They are surely not foreigners!
Fri, May 04, 2012 - 12:00 AM
RECENTLY, Mr David Comissiong, in his capacity as an attorney at law, called upon Commissioner of Police Darwin Dottin to bring in a top police investigator from one of our sister CARICOM nations to take charge of the Royal Barbados Police Force’s investigation into the shooting of the late Jamar Maynard by one of its officers.
Amazingly, this call for the involvement of a fellow Caribbean police officer in a Barbadian criminal investigation was characterized by local journalists, and by Dottin and newspaper columnist Richard Hoad, as a call for the bringing in of a “foreign” police investigator!
It is indeed amazing that some 40 years after the signing of the Treaty of Chaguaramas that established the Caribbean Community (CARICOM), significant shapers of public opinion in Barbados are still characterizing Vincentians, St Lucians, Trinidadians, Jamaicans and other CARICOM nationals as “foreigners”!
What – pray tell – is the use of CARICOM if our police force can’t reach out for assistance from neighbouring police departments in sister CARICOM territories?
If something so straightforward and commonsensical is ruled out on the ground of “foreign interference”, then we might as well shut down the CARICOM Secretariat and forget about the whole regional enterprise!

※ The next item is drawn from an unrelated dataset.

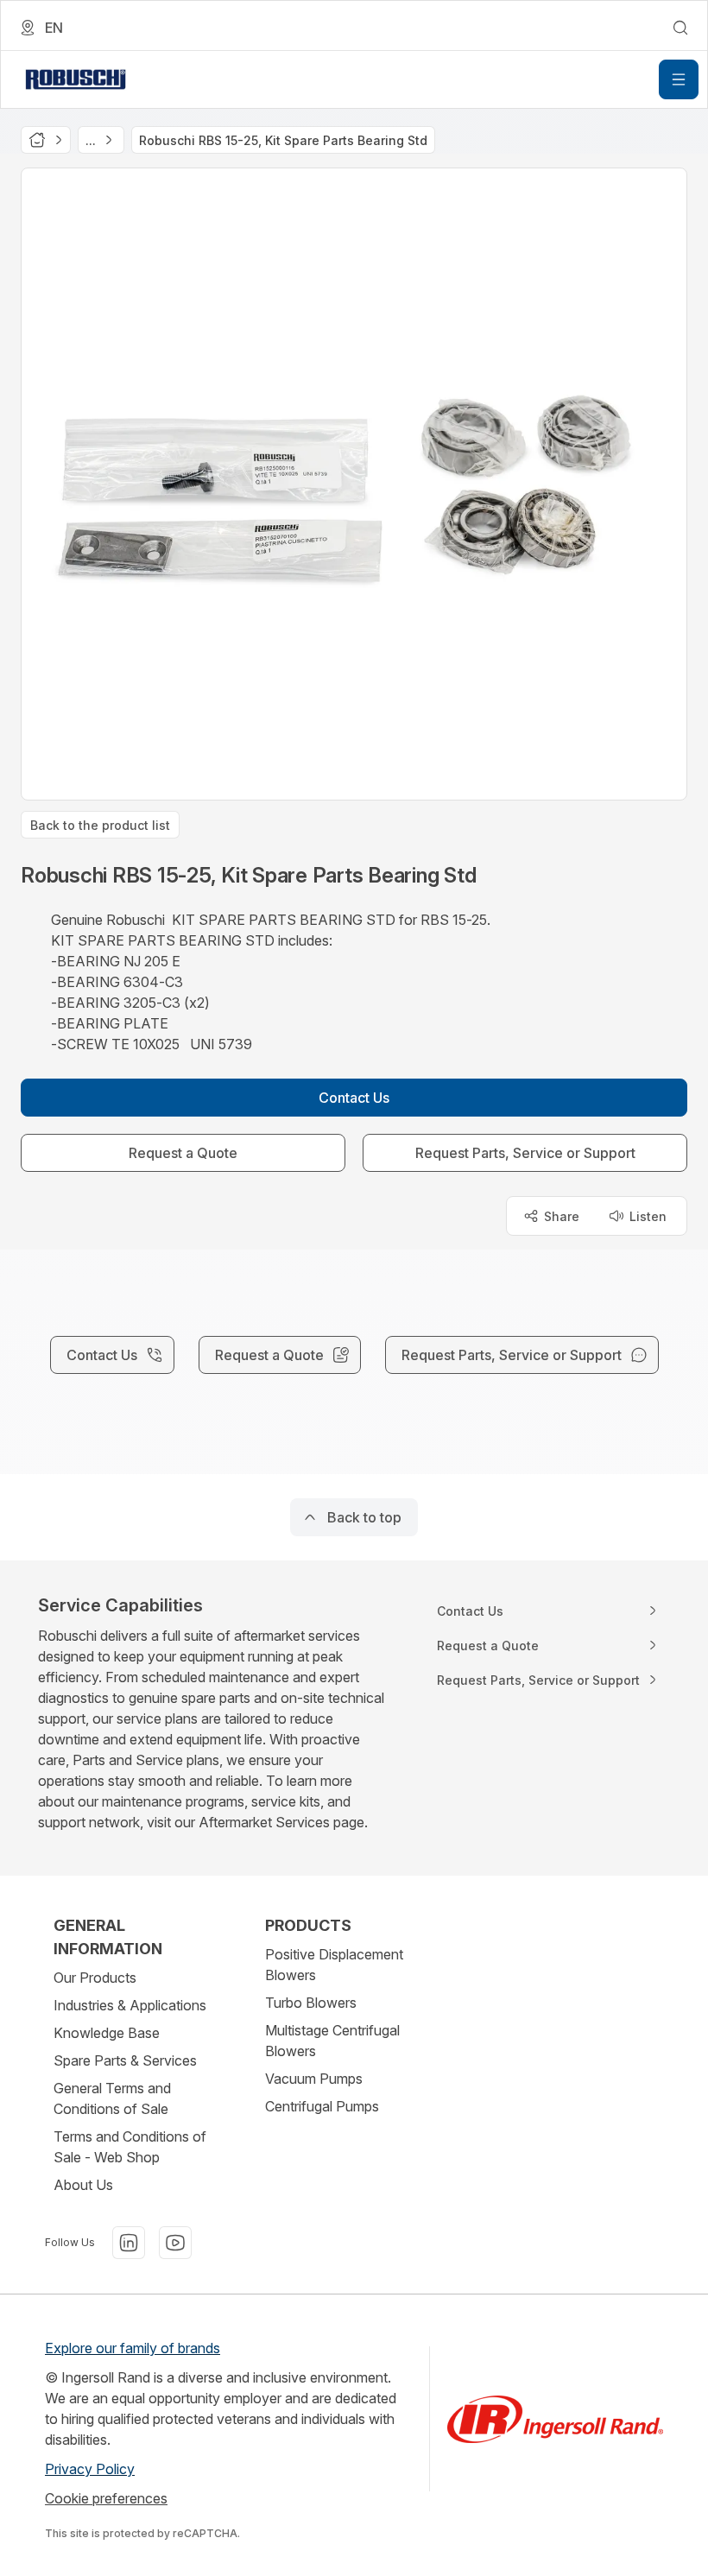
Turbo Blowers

As far as we are concerned, having an institution in one CARICOM nation assisting a parallel institution in another CARICOM nation should be a commonplace event in just about every sphere of activity!
Let us consider one example that is outside of the realm of police investigations. Take – for example – the activity of solid waste management. Anybody who has recently visited Guyana will tell you that the capital city of Georgetown has a very serious garbage disposal problem.
Well, in Barbados, we possess a Sanitation Service Authority (SSA) that has established an enviable record for keeping Barbados clean. What would be wrong with Guyana reaching out to and engaging the assistance and expertise of our SSA in upgrading Georgetown’s solid waste management systems? Surely, this is the way to go if we are serious about intensifying Caribbean integration and further developing CARICOM!
It is this continuing failure on the part of CARICOM nations and governments to treat each other as brothers and sisters who are bound together in a special type of relationship and community that is at the heart of many of our problems.
Take the Shanique Myrie issue for example. If, when Ms Myrie first made her allegation of having been sexually assaulted by a Barbadian immigration officer, the relevant Barbadian authorities had treated her allegation with the seriousness and respect that they routinely bestow on similar allegations of criminality made by Barbadian citizens, I am sure that this matter would not now be engaging the attention of the Caribbean Court of Justice!
What should have been a simple matter a police investigation of a criminal complaint, degenerated into a major diplomatic and now, legal, conflict between Barbados and Jamaica, and has already cost the Barbados Government significant legal expenses!
Where there is no vision the people will surely perish!